Boron is used in special-purpose alloys, in cementation of iron, as oxygen scavenger for copper and other metals, as fibres and filaments in composites with metals or ceramics, as semiconductor, for nuclear reactors, as a shield for nuclear radiation and in instruments used for detecting neutrons. Boron is used in pyrotechnic flares (distinctive green colour), for rockets (as an igniter), in boron-coated tungsten wires and in high temperature brazing alloys.
Applications for specific boron compounds follow.
Borates are used mostly to produce glass. They are also used in fire retardants, leather tanning industries, cosmetics, photographic materials, soaps and cleaners, adhesives and for high-energy fuel. Some pesticides used for cockroach control and some wood preservatives also contain borates.
Borax is used in soldering metals, as a cleansing flux in welding, in the manufacture of glazes and enamels (e.g. for covering steel of refrigerators and washing machines), in tanning, in cleaning compounds, to artificially age wood, as a preservative against wood fungus (either alone or with other antiseptics), and in fireproofing fabrics. It is also used for curing and preserving skins, in cockroach control and as a water softener in washing powders.
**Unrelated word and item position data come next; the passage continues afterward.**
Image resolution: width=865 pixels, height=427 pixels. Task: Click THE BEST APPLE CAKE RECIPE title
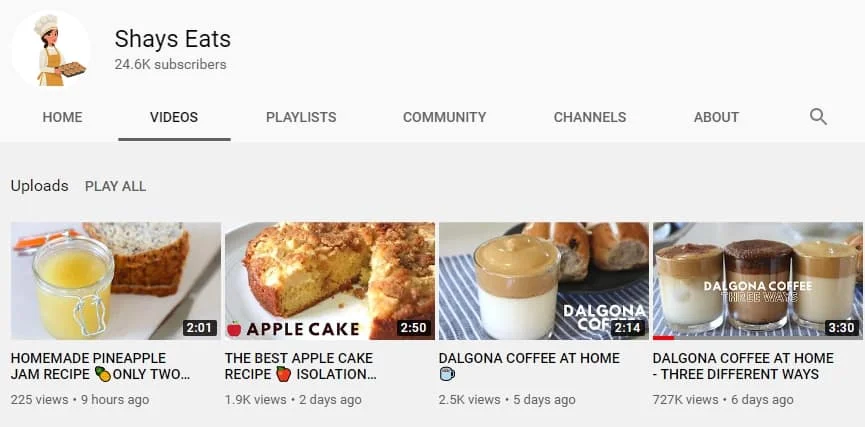pos(301,366)
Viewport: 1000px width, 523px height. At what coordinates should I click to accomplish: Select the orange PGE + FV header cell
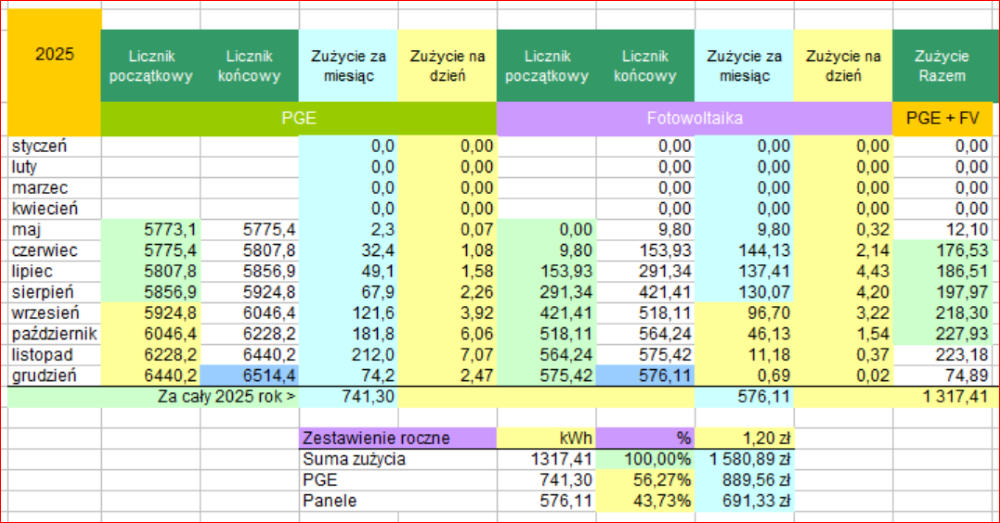click(x=942, y=119)
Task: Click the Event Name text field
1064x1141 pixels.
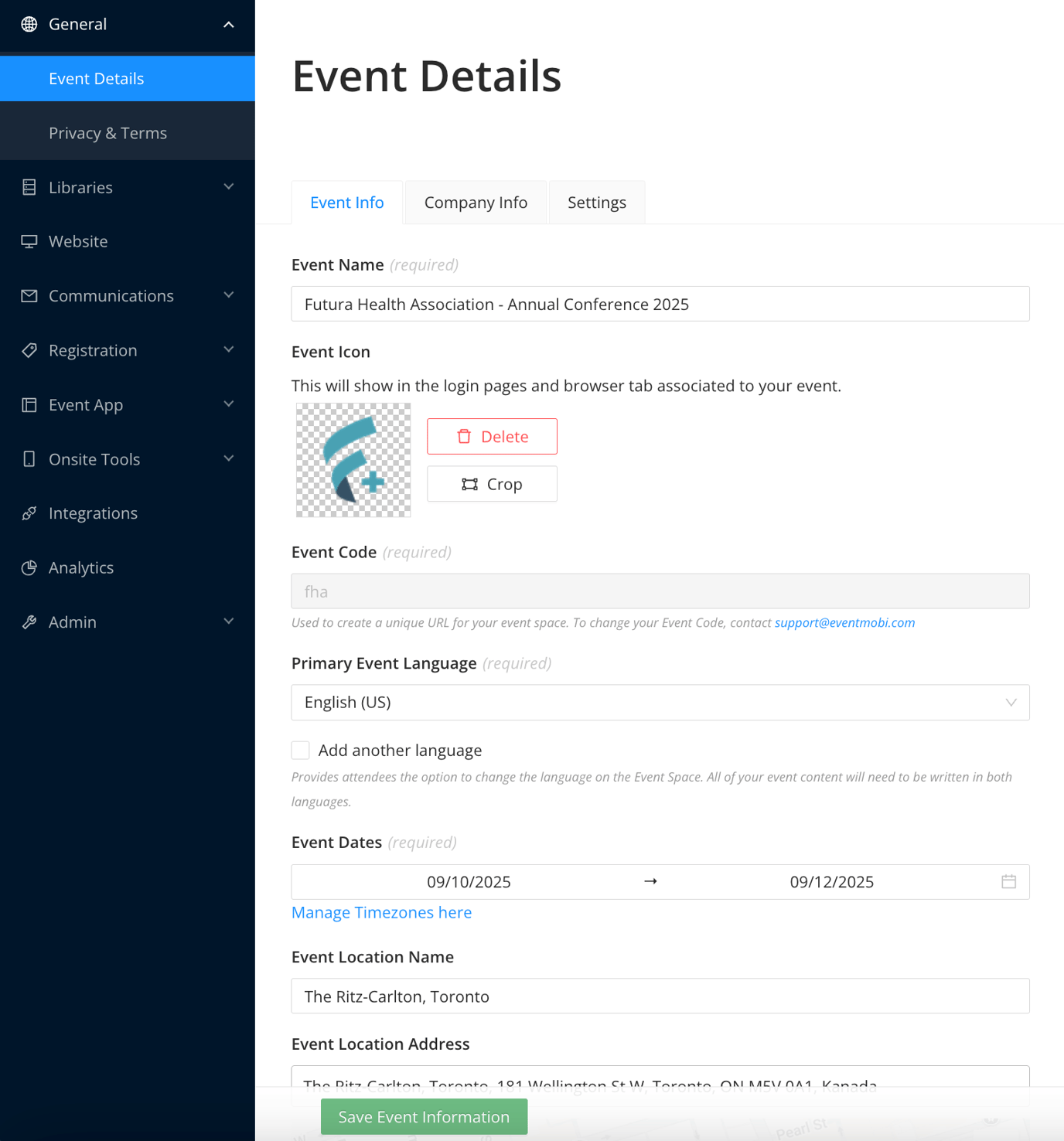Action: click(x=660, y=304)
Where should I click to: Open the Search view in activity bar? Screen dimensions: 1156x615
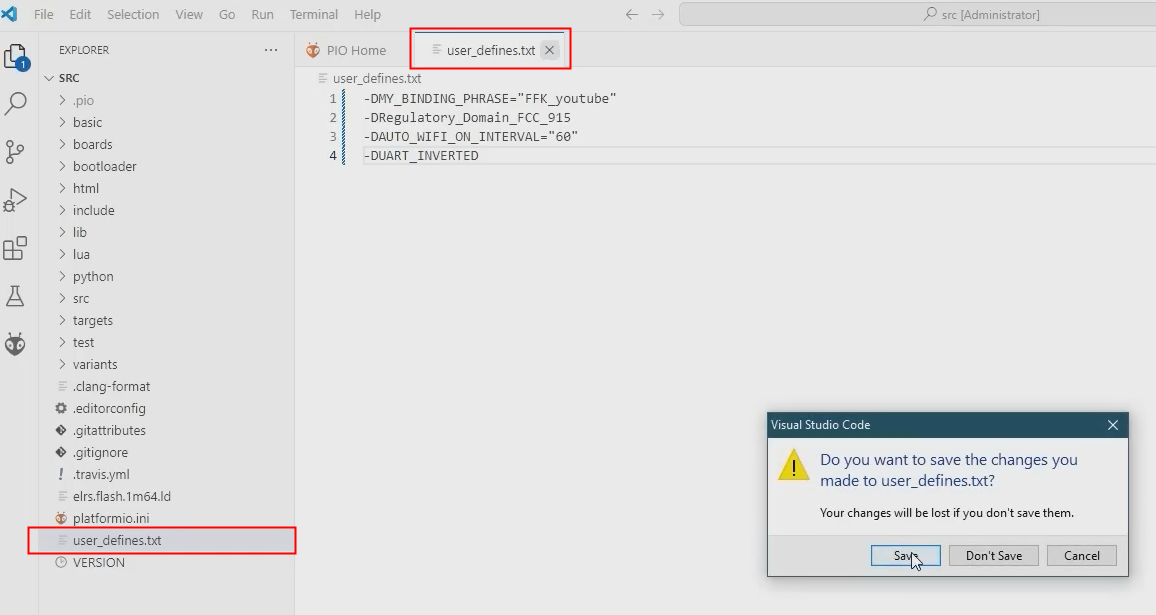[x=16, y=103]
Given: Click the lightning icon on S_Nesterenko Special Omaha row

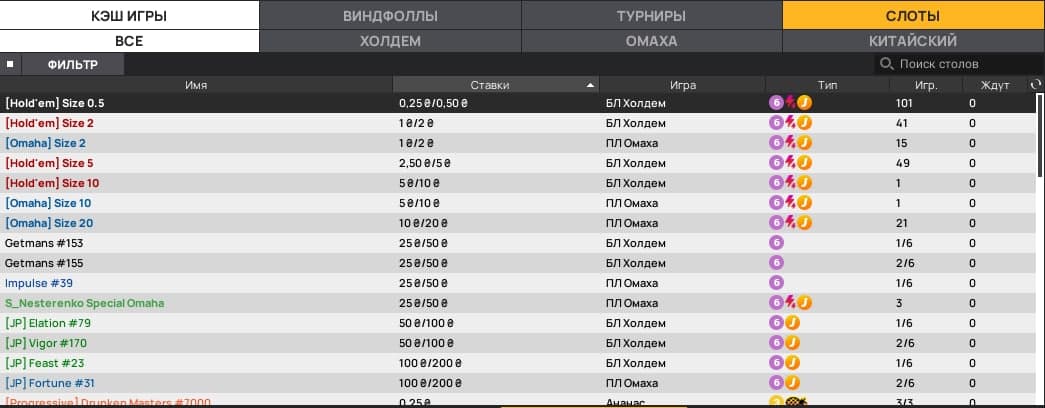Looking at the screenshot, I should tap(790, 303).
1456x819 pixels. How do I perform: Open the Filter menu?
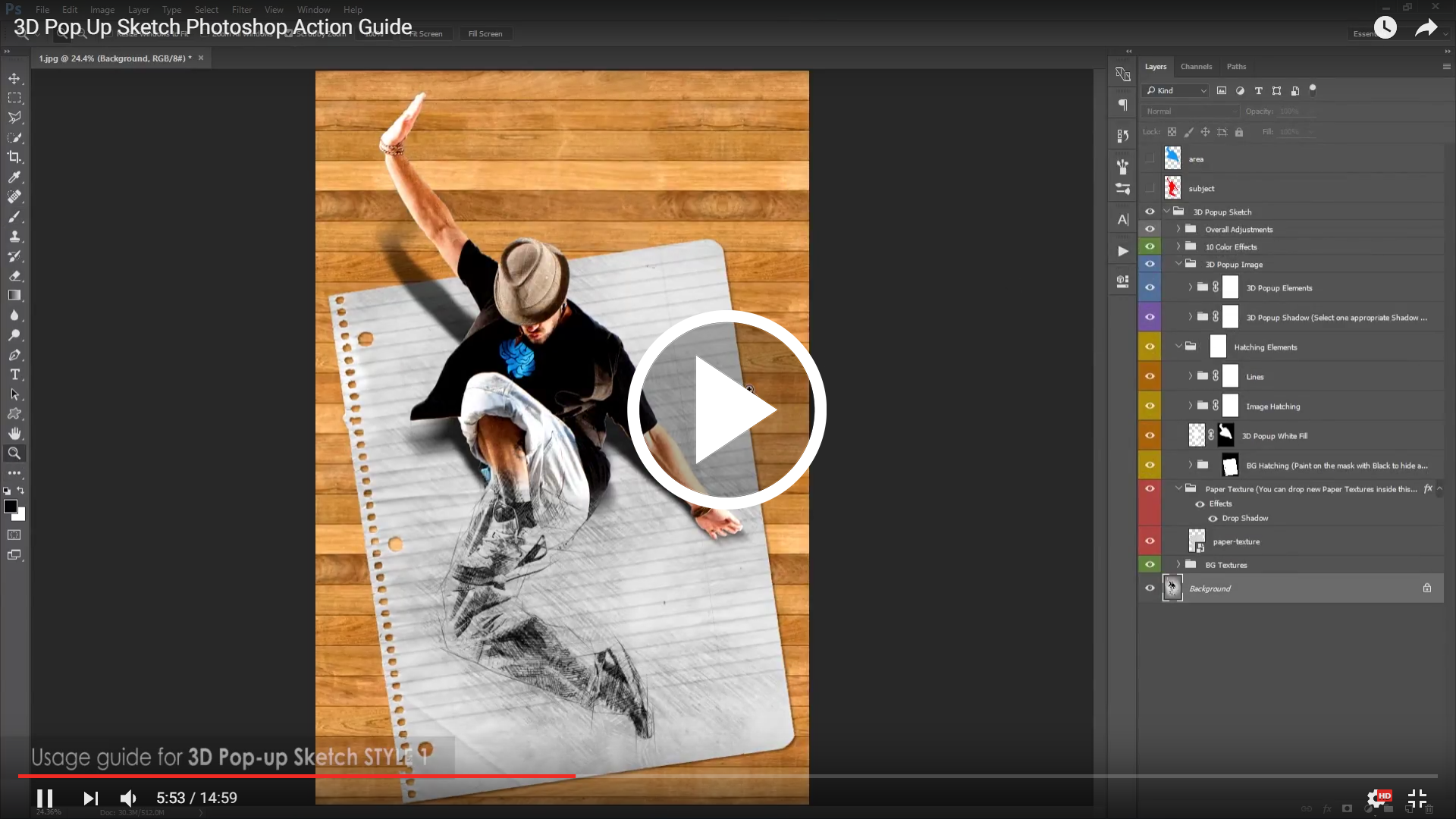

Boric acid is used for weatherproofing and fireproofing fabrics, as a preservative, in the manufacture of cements, crockery, porcelain, enamels, glass, borates, leather, carpets, hats, soaps, and artificial gems, and in nickel-plating baths. It is also used in the manufacture of cosmetics, in ointments and eye washes, as a mild antiseptic, in printing and dyeing, in photography, for impregnating wicks, for hardening steel, in welding flux, copper brazing, as an insecticide for cockroaches and carpet beetles, and in fungus control for citrus fruits.
Boron oxide is used in metallurgy, in the analysis of silicon dioxide in silicates, in blowpipe analysis, for the production of boron, in heat-resistant glassware, as a fire-resistant additive for paints, in electronics and as an herbicide.
Boron carbide is used as an abrasive, in the manufacture of hard and chemical-resistant ceramics or wear-resistant tools, in the refractory industry, in light weight cermets, in armour tiles, in radiation protection and shielding, in the nuclear industry in control rods in nuclear reactors (high capture cross-section to absorb thermal neutrons), as raw material for producing other boron containing materials (e.g. titanium boride), and in solid fuel (propellant for ducted rockets).
Boron nitride is used as a refractory material, laboratory reagent, and abrasive. Boron trichloride is used in the manufacture and purification of metal alloys, in bonding of iron and steel, in soldering fluxes, and in the manufacture of electrical resistors. It is also used to extinguish magnesium fires in heat resisting furnaces.
Boron trifluoride is widely used to promote various organic reactions. Boron filaments are high-strength, lightweight materials that are used in fibre optics research and for advanced aerospace structures.